Typical procedure for PLA ~4000 g.mol -1 synthesis: In a glovebox under nitrogen pressure (O2 < 5 ppm, H2O < 1 ppm), a vial is charged with L-LA (1.00 g, 6.9 mmol) and methanol (11 μL, 0.28 mmol). CH2Cl2 (10.0 g) is added followed by the addition of 1,8-diazabicyclo[5.4.0]undec-7-ene (DBU, 43 μL, 0.28 mmol). [L-LA]0/[methanol]0/[DBU]0 = 25/1/1. After 3 min of reaction, the polymerization is stopped by addition of an excess of benzoic acid. The polymer is finally recovered by precipitation in cold methanol.

Commercially available samples of quaternary ammonium, reserpine, human insulin, bovine ubiquitin, and bovine cytochrome c (Sigma Aldrich) are used without further purification. Bradykinin and melittin are included in the commercially available Waters MassPREP Peptide Mixture. Polyalanine samples are used from the standards kit delivered by Waters.

Sample Preparation for TWIMS and DTIMS Measurements

Polymer solutions are prepared at a final concentration of 15 μM in acetonitrile; 10 μL of sodium iodide solution (13 mm in acetonitrile) are added to the polymer solution. Quaternary ammonium solutions are prepared at a final concentration of 2 μM in acetonitrile. Reserpine solution is prepared at a final concentration of 10 μM in H2O/MeOH 1/1; 1 μL of formic acid 99% is added to the reserpine solution. Protein solutions are prepared at a final concentration of 15 μM in an aqueous buffer of ammonium acetate (50 mM). The Waters MassPREP Peptide Mixture is diluted in 1 mL of water to which 2 μL of formic acid 99% are added.

Drift Tube Ion Mobility Spectrometry

The custom DTIMS instrument is described in details elsewhere [26, 27]. It couples an electrospray source, a dual drift tube assembly, and a time-of-flight mass spectrometer (Maxis Impact; Bruker, Bremen, Germany). A constant helium pressure of 4 Torr is maintained in the drift tubes, at a temperature of 300 K. The two drift tubes are 79 cm long, and the typical voltages across the tubes range from 200 to 600 V. For each sample, seven spectra are recorded with voltages between 300 and 500 V to determine the analysis dead time.

DTIMS data are analyzed using custom software developed at the University of Lyon. The dead time correction is determined from a linear regression of the measured arrival times as a function of 1/V (see Equations 1 and 2). After subtraction of the dead time, CCS are calculated from drift times using the Equation of Mason-Schamp (Equation 1).

Traveling Wave Ion Mobility Spectrometry

TWIMS experiments are performed using a Waters Synapt G2-Si mass spectrometer.

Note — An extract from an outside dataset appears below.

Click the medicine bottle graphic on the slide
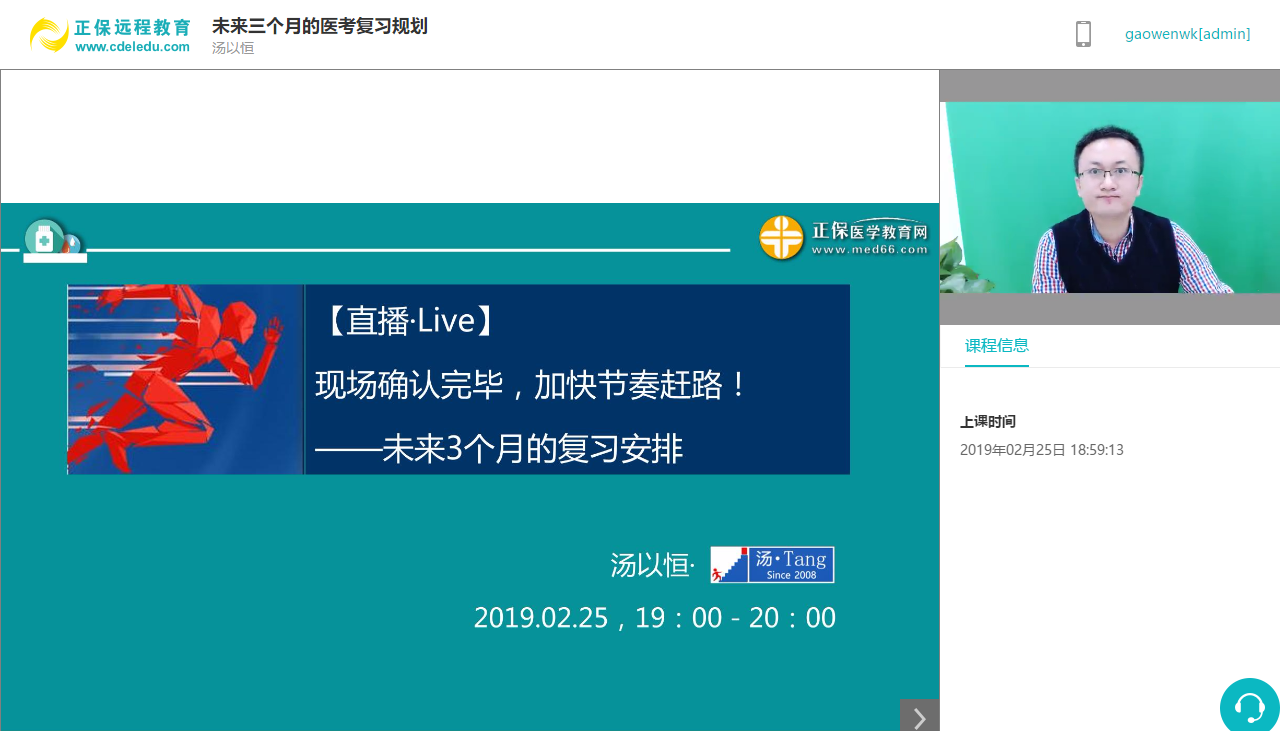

All the solutions are directly infused in the ESI source with a typical flow rate of 5 μL min−1 with a capillary voltage of 3.1 kV, a source temperature of 100 °C, and a desolvation temperature of 200 °C. Ion mobility (IM) parameters such as traveling wave height, velocity, and gas flow (N2) in the IM cell are different for each experiment to ensure the robustness of the method. The sets of IM parameters are listed in Table SI6.

TWIMS data are analyzed using Waters MassLynx. Arrival time distributions (ATD) are recorded by selecting the most abundant isotope for each polymer ion composition to avoid unspecific selection. Arrival times (tA) are then determined at the maximum of the ATD.